> [The problem]
Please write out every record below exactly as it stands.

> [Exercise materials]
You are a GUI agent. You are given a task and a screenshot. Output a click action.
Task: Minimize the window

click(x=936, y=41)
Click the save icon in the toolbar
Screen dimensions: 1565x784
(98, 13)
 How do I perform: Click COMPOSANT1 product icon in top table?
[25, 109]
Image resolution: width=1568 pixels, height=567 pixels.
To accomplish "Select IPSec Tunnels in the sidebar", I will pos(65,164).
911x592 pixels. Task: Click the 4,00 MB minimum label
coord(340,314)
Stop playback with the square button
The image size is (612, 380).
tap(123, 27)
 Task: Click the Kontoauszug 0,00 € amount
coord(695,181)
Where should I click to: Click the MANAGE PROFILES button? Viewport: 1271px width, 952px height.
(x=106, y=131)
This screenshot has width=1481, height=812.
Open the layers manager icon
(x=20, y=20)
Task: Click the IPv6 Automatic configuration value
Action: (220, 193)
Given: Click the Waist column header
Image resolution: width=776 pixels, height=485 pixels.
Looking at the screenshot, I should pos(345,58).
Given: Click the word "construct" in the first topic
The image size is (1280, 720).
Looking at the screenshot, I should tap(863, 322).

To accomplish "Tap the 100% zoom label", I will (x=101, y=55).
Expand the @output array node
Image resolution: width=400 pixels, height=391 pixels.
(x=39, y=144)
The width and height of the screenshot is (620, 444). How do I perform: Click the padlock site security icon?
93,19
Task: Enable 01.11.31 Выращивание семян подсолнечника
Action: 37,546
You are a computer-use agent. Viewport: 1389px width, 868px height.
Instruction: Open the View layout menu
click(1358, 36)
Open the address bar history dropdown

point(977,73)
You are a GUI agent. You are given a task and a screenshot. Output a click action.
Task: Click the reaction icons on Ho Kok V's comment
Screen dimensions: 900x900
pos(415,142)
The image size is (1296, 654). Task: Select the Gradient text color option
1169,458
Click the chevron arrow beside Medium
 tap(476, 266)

> [Written response]
You are a GUI agent. You are given a task and a screenshot. Output a click action.
Task: Minimize the window

click(x=936, y=41)
Click the save icon in the toolbar
Screen dimensions: 1565x784
(98, 13)
 How do I perform: Click COMPOSANT1 product icon in top table?
[25, 109]
Image resolution: width=1568 pixels, height=567 pixels.
To accomplish "Select IPSec Tunnels in the sidebar", I will pos(65,164).
911x592 pixels. Task: Click the 4,00 MB minimum label
coord(340,314)
Stop playback with the square button
The image size is (612, 380).
tap(123, 27)
 Task: Click the Kontoauszug 0,00 € amount
coord(695,181)
Where should I click to: Click the MANAGE PROFILES button? Viewport: 1271px width, 952px height.
(x=106, y=131)
This screenshot has width=1481, height=812.
Open the layers manager icon
(x=20, y=20)
Task: Click the IPv6 Automatic configuration value
Action: (220, 193)
Given: Click the Waist column header
Image resolution: width=776 pixels, height=485 pixels.
Looking at the screenshot, I should pos(345,58).
Given: Click the word "construct" in the first topic
The image size is (1280, 720).
Looking at the screenshot, I should tap(863, 322).

To accomplish "Tap the 100% zoom label", I will (x=101, y=55).
Expand the @output array node
Image resolution: width=400 pixels, height=391 pixels.
(x=39, y=144)
The width and height of the screenshot is (620, 444). How do I perform: Click the padlock site security icon?
93,19
Task: Enable 01.11.31 Выращивание семян подсолнечника
Action: 37,546
You are a computer-use agent. Viewport: 1389px width, 868px height.
Instruction: Open the View layout menu
click(1358, 36)
Open the address bar history dropdown

point(977,73)
You are a GUI agent. You are given a task and a screenshot. Output a click action.
Task: Click the reaction icons on Ho Kok V's comment
Screen dimensions: 900x900
pos(415,142)
The image size is (1296, 654). Task: Select the Gradient text color option
1169,458
Click the chevron arrow beside Medium
 tap(476, 266)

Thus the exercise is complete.